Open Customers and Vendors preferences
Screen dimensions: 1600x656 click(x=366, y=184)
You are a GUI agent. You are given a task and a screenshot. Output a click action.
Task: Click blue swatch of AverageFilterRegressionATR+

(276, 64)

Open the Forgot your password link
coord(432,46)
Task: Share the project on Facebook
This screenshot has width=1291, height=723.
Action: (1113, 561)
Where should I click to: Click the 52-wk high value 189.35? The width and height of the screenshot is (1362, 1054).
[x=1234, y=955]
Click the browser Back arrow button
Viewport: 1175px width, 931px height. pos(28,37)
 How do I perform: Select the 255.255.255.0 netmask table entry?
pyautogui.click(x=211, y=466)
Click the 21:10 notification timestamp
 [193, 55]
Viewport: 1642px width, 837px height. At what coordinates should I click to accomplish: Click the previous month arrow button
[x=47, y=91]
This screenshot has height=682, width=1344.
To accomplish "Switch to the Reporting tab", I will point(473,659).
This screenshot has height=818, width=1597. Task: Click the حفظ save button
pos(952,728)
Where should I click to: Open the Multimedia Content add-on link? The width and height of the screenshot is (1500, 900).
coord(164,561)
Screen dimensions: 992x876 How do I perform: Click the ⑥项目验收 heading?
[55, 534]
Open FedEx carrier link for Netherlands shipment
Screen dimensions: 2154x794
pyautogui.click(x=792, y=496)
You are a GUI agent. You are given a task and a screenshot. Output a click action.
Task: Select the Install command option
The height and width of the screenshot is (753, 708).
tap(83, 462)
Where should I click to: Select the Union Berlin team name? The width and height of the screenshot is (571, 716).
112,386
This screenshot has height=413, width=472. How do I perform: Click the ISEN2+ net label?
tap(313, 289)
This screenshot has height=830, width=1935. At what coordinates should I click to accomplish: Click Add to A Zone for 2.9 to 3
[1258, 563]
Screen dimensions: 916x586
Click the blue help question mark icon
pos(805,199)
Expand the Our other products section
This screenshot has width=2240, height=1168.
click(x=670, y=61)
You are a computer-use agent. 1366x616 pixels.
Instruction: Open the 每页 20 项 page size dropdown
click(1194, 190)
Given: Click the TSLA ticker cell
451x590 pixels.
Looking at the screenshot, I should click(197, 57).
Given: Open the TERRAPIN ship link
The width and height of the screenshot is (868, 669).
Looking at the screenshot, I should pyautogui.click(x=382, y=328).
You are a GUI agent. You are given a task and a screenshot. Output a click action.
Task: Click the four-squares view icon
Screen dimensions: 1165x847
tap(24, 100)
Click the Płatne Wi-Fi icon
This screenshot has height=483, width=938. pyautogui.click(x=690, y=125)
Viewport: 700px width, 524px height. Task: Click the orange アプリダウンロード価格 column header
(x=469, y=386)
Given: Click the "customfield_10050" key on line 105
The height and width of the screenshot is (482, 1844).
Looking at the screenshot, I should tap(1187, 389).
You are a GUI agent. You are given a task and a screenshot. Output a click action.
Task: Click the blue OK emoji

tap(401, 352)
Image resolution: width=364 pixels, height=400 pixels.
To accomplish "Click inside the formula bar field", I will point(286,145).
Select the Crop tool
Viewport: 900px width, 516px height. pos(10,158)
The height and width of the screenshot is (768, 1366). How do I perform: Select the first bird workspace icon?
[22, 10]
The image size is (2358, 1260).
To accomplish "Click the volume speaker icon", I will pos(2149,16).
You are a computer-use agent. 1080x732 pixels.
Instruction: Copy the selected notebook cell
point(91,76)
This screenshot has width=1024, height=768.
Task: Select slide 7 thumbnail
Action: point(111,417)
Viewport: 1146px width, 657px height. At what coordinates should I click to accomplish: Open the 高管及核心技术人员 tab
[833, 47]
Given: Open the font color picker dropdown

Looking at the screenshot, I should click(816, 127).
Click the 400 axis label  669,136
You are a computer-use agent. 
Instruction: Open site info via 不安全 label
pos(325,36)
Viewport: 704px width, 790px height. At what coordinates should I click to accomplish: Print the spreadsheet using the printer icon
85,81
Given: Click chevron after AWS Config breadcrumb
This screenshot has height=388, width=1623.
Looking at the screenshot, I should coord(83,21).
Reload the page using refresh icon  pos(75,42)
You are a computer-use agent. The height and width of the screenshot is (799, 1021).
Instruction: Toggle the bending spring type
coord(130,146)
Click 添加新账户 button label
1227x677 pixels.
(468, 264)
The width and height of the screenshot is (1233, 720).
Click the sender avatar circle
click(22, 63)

※

The task ▸ Each record above has to be retyped exactly, with nothing left out.

Answer for the task ▸
Open Customers and Vendors preferences
Screen dimensions: 1600x656 click(x=366, y=184)
You are a GUI agent. You are given a task and a screenshot. Output a click action.
Task: Click blue swatch of AverageFilterRegressionATR+

(276, 64)

Open the Forgot your password link
coord(432,46)
Task: Share the project on Facebook
This screenshot has width=1291, height=723.
Action: (1113, 561)
Where should I click to: Click the 52-wk high value 189.35? The width and height of the screenshot is (1362, 1054).
[x=1234, y=955]
Click the browser Back arrow button
Viewport: 1175px width, 931px height. pos(28,37)
 How do I perform: Select the 255.255.255.0 netmask table entry?
pyautogui.click(x=211, y=466)
Click the 21:10 notification timestamp
 [193, 55]
Viewport: 1642px width, 837px height. At what coordinates should I click to accomplish: Click the previous month arrow button
[x=47, y=91]
This screenshot has height=682, width=1344.
To accomplish "Switch to the Reporting tab", I will point(473,659).
This screenshot has height=818, width=1597. Task: Click the حفظ save button
pos(952,728)
Where should I click to: Open the Multimedia Content add-on link? The width and height of the screenshot is (1500, 900).
coord(164,561)
Screen dimensions: 992x876 How do I perform: Click the ⑥项目验收 heading?
[55, 534]
Open FedEx carrier link for Netherlands shipment
Screen dimensions: 2154x794
pyautogui.click(x=792, y=496)
You are a GUI agent. You are given a task and a screenshot. Output a click action.
Task: Select the Install command option
The height and width of the screenshot is (753, 708).
tap(83, 462)
Where should I click to: Select the Union Berlin team name? The width and height of the screenshot is (571, 716).
112,386
This screenshot has height=413, width=472. How do I perform: Click the ISEN2+ net label?
tap(313, 289)
This screenshot has height=830, width=1935. At what coordinates should I click to accomplish: Click Add to A Zone for 2.9 to 3
[1258, 563]
Screen dimensions: 916x586
Click the blue help question mark icon
pos(805,199)
Expand the Our other products section
This screenshot has width=2240, height=1168.
click(x=670, y=61)
You are a computer-use agent. 1366x616 pixels.
Instruction: Open the 每页 20 项 page size dropdown
click(1194, 190)
Given: Click the TSLA ticker cell
451x590 pixels.
Looking at the screenshot, I should click(197, 57).
Given: Open the TERRAPIN ship link
The width and height of the screenshot is (868, 669).
Looking at the screenshot, I should pyautogui.click(x=382, y=328).
You are a GUI agent. You are given a task and a screenshot. Output a click action.
Task: Click the four-squares view icon
Screen dimensions: 1165x847
tap(24, 100)
Click the Płatne Wi-Fi icon
This screenshot has height=483, width=938. pyautogui.click(x=690, y=125)
Viewport: 700px width, 524px height. Task: Click the orange アプリダウンロード価格 column header
(x=469, y=386)
Given: Click the "customfield_10050" key on line 105
The height and width of the screenshot is (482, 1844).
Looking at the screenshot, I should tap(1187, 389).
You are a GUI agent. You are given a task and a screenshot. Output a click action.
Task: Click the blue OK emoji

tap(401, 352)
Image resolution: width=364 pixels, height=400 pixels.
To accomplish "Click inside the formula bar field", I will point(286,145).
Select the Crop tool
Viewport: 900px width, 516px height. pos(10,158)
The height and width of the screenshot is (768, 1366). How do I perform: Select the first bird workspace icon?
[22, 10]
The image size is (2358, 1260).
To accomplish "Click the volume speaker icon", I will pos(2149,16).
You are a computer-use agent. 1080x732 pixels.
Instruction: Copy the selected notebook cell
point(91,76)
This screenshot has width=1024, height=768.
Task: Select slide 7 thumbnail
Action: point(111,417)
Viewport: 1146px width, 657px height. At what coordinates should I click to accomplish: Open the 高管及核心技术人员 tab
[833, 47]
Given: Open the font color picker dropdown

Looking at the screenshot, I should click(816, 127).
Click the 400 axis label  669,136
You are a computer-use agent. 
Instruction: Open site info via 不安全 label
pos(325,36)
Viewport: 704px width, 790px height. At what coordinates should I click to accomplish: Print the spreadsheet using the printer icon
85,81
Given: Click chevron after AWS Config breadcrumb
This screenshot has height=388, width=1623.
Looking at the screenshot, I should coord(83,21).
Reload the page using refresh icon  pos(75,42)
You are a computer-use agent. The height and width of the screenshot is (799, 1021).
Instruction: Toggle the bending spring type
coord(130,146)
Click 添加新账户 button label
1227x677 pixels.
(468, 264)
The width and height of the screenshot is (1233, 720).
Click the sender avatar circle
click(22, 63)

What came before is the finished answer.